The Book of Q

Written by Jonathan Rabb
Review by Ann Chamberlin

On a humanitarian mission to war-torn Bosnia in 1992, American would-be priest Ian Pearse avoids falling shells while he has a brief affair with a local beauty named Petra. Eight years later, Pearse is in Rome, ordained and scholarly, when a monk friend shoves an ancient manuscript in his hands at the funeral of a mutual acquaintance who died under suspicious circumstances. Then the monk vanishes. Clues in the parchment eventually lead him to The Book of Q of the title–from the German word Quelle, “source”–the theoretical original words of Jesus upon which the later Gospels were based. The chase leads to Greek’s Mount Athos and then back to Bosnia. Here Pearse discovers a plot to use Q to reinstate the ancient heretical Manichean cult and take over the Catholic church.

Bestselling author of The Overseer, Rabb uses all the elements of the thriller to good effect.
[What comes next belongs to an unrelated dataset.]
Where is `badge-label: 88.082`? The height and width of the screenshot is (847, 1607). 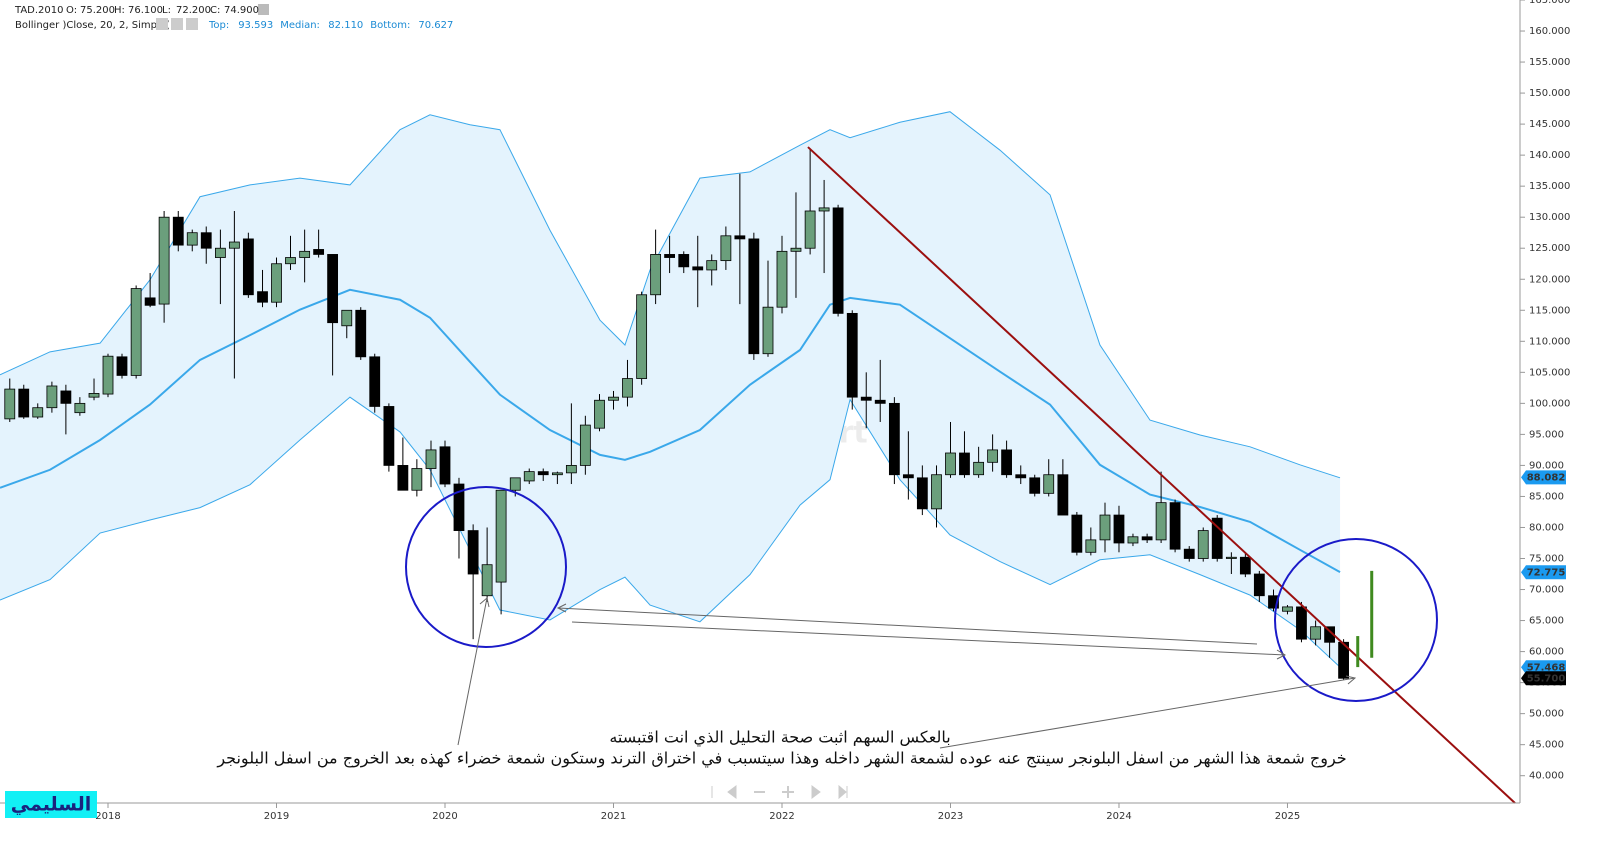
badge-label: 88.082 is located at coordinates (1546, 478).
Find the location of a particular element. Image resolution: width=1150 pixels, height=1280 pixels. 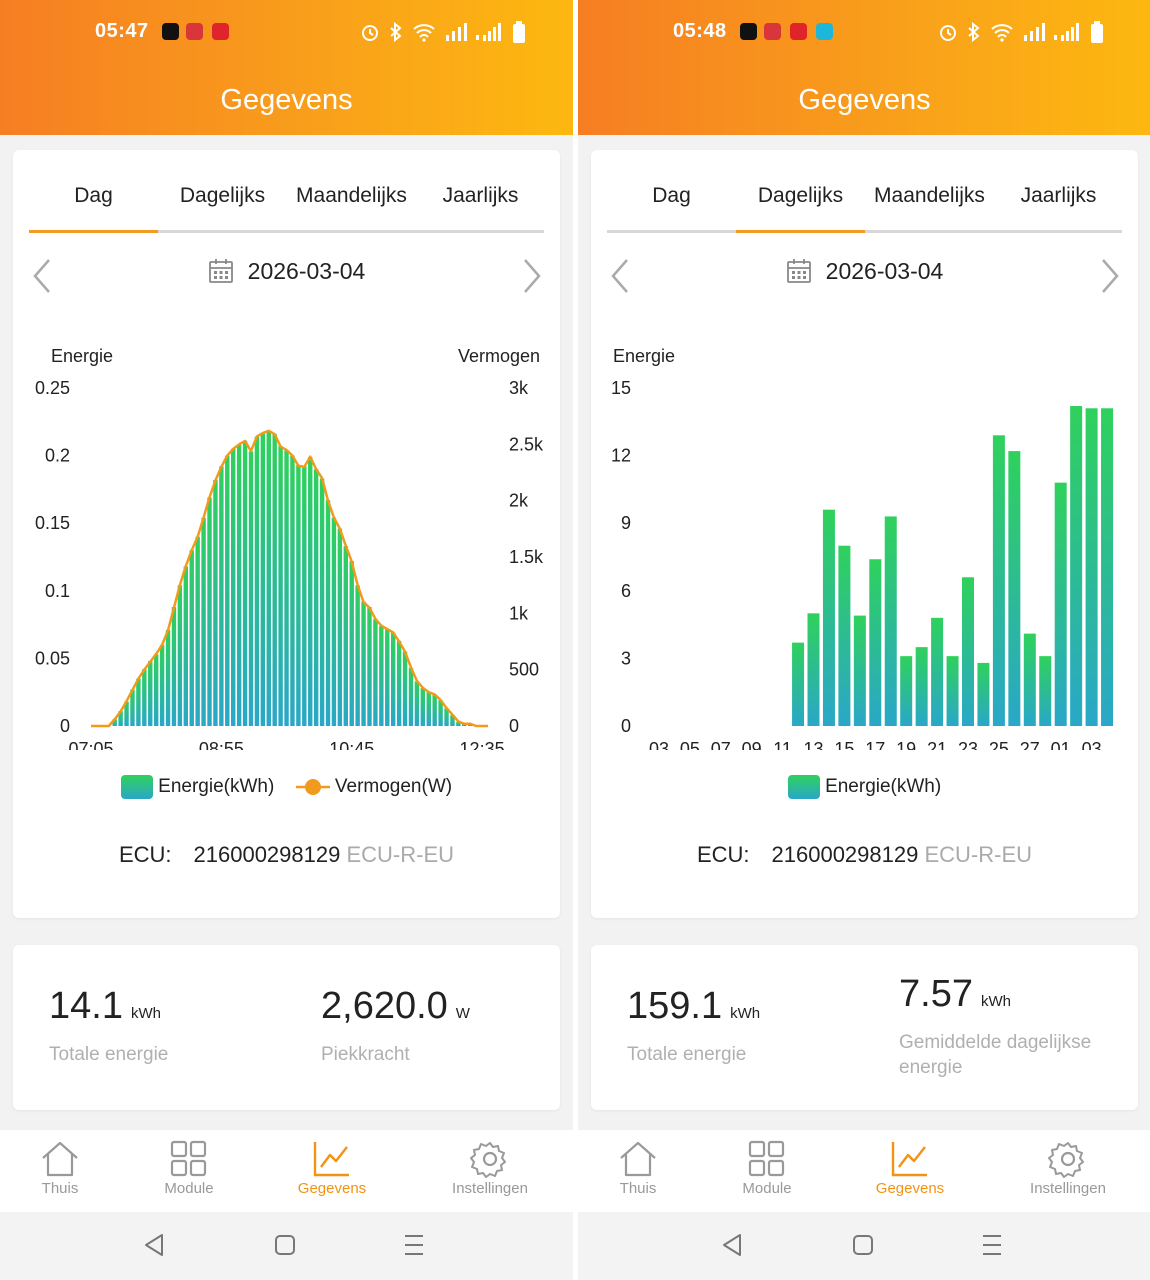

tab-jaarlijks: Jaarlijks is located at coordinates (1058, 196).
There are even some lyrical passages, but once or twice, when absolute clarity is called for in this genre, I found myself confused by verbiage. Then, too, when I hoped for some truly esoteric gnosis, the riddles were solved by resort to simple acrostics and secret panels. My biggest disappointment came in realizing I was misled: This is not a historical novel. Never do characters appear in a pre-present time. Mining the past for a cult with no modern descendants to complain of sacrilege may create “safe” theological terrorists, a little too “safe” to really thrill, in my opinion. But replacing the thriller’s recipe for a weapon of mass destruction with ancient parchments does not historical fiction make.